A hell and bullets duel with Toby Alderweireld, under the steel arches at Wembley, is probably just what Costa needs to kickstart him out of this funk.

Let’s get physical…

READ MORE: FA Cup Still Best Chance of Silverware For Tottenham

READ MORE: Tottenham Fan View: Can Chelsea be caught? It’s the hope that kills you

Dele Alli vs N’Golo Kante

There’re few sure things in football. As close as it gets, however, is the potential of N’Golo Kante and Dele Alli picking up the two main PFA Awards at Grosvenor House on Sunday. Before that likelihood becomes a reality, the season’s stand-out players will meet in an FA Cup semi-final and it should be an intriguing battle.

One of Dele Alli’s most lauded strengths is his movement. The reserves of grey matter are well-stocked when it comes to floating into dangerous areas. Alli makes excellent use of the space he creates for himself and is usually lethal once in scoring range. For a good example, watch the two goals he headed in against Chelsea last month.

It’ll be Kante’s task, forever the willing runner, to track the advances of Alli in those pockets of space in front of Chelsea’s back three and beyond. Who will prevail?

Tottenham Hotspur vs Wembley Stadium

It’s quite poetic that Tottenham’s biggest concern for tomorrow’s encounter is an inanimate object, albeit a very large one. But it’s worth noting the North London club’s abysmal record at the House That Australian Contractors Built. Since their Carling Cup victory over Chelsea in 2008, Spurs’ numbers reads: P8 W1 D1 L6

That includes FA Cup semi-final defeats to Portsmouth and Chelsea and League Cup final losses to Man United and Chelsea (again). Our recent experiment to use Wembley as a temporary home ground for Champions League games also turned out to be a disaster.

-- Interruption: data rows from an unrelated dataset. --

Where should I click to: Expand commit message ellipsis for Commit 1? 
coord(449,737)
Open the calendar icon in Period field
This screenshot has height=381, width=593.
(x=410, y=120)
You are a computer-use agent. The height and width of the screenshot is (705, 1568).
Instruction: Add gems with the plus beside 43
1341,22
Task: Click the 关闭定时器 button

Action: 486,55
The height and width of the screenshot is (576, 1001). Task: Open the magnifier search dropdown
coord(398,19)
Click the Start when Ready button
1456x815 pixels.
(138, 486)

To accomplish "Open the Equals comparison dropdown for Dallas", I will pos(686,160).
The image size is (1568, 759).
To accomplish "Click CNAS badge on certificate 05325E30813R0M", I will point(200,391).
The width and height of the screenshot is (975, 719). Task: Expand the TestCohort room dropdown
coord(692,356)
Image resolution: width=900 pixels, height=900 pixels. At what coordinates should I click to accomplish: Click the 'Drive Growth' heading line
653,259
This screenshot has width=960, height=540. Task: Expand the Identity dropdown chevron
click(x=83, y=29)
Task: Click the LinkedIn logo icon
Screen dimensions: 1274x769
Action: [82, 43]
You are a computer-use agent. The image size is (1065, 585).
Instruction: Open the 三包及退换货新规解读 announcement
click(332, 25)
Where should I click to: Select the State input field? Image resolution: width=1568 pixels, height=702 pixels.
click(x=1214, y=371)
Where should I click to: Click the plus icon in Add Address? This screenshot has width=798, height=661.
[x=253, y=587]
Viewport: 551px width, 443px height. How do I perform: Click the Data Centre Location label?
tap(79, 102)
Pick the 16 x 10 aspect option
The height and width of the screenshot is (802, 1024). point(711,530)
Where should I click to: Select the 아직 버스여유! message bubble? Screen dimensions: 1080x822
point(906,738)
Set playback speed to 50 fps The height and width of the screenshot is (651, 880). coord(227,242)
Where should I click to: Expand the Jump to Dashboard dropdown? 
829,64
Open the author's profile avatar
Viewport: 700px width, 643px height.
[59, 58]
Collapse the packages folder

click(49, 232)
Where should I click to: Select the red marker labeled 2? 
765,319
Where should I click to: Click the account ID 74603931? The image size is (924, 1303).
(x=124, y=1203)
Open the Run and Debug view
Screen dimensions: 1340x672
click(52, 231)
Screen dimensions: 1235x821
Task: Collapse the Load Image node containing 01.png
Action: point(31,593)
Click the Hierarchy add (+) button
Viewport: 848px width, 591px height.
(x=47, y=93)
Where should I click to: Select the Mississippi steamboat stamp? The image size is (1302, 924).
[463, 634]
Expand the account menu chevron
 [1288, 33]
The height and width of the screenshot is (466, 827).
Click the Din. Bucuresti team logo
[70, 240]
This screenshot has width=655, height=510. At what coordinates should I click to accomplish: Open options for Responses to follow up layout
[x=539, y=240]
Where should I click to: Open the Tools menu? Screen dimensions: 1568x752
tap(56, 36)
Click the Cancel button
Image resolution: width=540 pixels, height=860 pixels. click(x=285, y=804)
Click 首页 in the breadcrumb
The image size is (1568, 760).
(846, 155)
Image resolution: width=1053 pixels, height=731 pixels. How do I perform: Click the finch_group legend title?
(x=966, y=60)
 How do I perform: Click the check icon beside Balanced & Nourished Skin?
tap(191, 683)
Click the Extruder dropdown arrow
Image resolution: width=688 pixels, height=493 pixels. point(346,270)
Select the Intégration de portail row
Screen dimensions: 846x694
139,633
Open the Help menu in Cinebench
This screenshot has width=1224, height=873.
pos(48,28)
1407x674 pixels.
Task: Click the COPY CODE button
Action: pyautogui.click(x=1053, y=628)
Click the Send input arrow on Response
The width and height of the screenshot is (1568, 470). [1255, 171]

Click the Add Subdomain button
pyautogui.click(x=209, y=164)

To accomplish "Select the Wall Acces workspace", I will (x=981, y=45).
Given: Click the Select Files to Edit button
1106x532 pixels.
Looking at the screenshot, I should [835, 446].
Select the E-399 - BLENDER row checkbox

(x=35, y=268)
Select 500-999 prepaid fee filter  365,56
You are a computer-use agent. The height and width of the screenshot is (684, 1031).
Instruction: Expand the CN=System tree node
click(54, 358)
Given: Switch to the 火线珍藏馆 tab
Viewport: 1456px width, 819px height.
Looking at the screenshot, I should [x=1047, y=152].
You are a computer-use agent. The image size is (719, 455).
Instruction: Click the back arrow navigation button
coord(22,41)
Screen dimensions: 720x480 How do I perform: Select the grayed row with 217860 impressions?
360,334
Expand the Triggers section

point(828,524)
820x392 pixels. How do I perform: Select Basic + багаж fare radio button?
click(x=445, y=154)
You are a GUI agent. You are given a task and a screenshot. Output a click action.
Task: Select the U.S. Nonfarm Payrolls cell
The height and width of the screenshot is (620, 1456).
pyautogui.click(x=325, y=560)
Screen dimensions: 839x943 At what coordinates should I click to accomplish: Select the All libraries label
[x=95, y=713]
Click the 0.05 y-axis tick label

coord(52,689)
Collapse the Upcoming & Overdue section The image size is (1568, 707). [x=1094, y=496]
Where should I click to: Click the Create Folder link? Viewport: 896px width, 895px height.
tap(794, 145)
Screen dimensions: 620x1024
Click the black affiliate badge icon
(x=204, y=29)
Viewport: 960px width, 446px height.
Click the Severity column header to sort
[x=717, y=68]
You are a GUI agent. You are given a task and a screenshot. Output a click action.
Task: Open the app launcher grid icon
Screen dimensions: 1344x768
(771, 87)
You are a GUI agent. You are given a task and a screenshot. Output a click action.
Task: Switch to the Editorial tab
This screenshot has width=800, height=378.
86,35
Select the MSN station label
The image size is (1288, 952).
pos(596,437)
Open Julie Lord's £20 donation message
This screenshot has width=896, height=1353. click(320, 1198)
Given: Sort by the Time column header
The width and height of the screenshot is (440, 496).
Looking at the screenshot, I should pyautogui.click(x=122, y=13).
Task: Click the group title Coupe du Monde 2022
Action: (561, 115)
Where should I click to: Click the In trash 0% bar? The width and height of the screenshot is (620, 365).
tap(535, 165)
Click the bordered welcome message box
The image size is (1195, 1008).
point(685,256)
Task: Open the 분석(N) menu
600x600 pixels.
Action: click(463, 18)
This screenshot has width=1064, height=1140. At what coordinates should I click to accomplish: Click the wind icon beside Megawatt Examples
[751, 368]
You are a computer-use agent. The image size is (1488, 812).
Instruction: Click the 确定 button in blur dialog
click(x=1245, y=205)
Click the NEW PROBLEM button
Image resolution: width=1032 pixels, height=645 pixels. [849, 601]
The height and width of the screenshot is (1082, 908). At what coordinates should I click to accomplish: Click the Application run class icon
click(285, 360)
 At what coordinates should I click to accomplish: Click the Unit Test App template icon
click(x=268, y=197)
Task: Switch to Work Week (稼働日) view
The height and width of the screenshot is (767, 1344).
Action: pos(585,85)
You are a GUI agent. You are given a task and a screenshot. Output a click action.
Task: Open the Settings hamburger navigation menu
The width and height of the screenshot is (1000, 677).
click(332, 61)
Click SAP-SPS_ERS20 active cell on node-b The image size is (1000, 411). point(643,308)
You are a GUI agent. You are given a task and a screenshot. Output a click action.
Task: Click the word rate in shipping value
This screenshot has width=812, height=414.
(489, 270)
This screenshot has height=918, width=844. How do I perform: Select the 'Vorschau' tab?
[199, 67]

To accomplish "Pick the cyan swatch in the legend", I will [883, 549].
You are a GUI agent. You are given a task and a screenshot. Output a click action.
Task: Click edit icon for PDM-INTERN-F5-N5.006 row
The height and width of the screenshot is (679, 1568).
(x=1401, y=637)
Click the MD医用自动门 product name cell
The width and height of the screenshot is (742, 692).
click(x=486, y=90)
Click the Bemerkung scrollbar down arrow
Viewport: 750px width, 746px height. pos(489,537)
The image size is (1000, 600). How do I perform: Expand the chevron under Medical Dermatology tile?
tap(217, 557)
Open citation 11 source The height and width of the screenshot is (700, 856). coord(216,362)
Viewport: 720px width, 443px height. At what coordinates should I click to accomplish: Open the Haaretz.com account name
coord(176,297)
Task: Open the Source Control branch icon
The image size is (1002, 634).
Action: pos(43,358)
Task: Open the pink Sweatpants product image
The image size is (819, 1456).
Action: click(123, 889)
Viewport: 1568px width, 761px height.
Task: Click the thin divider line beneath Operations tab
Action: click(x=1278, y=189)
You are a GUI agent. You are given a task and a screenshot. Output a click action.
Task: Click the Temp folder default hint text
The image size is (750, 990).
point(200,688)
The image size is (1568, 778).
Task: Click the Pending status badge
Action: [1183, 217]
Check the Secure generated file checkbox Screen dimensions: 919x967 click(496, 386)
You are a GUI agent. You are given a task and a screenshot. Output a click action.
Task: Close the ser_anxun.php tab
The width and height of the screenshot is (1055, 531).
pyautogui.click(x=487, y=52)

I understand the logic that the larger pitch isn’t always conducive for Tottenham’s style of play and as a stadium, it’s at odds with the close-knit atmosphere at White Hart Lane. But for any team desperate for success and trophies, it’s probably a good idea to get their head around perfomring where, you know, all the finals are.

Just a thought.

On a final, desperately sad note. The untimely passing of Ugo Ehiogu. Here’s Head of Coaching and Player Development John McDermott:

“Words cannot express the shock and sadness that we all feel at the Club. Ugo’s immense presence will be irreplaceable. Our heartfelt sympathies go out to his wife Gemma and his family.”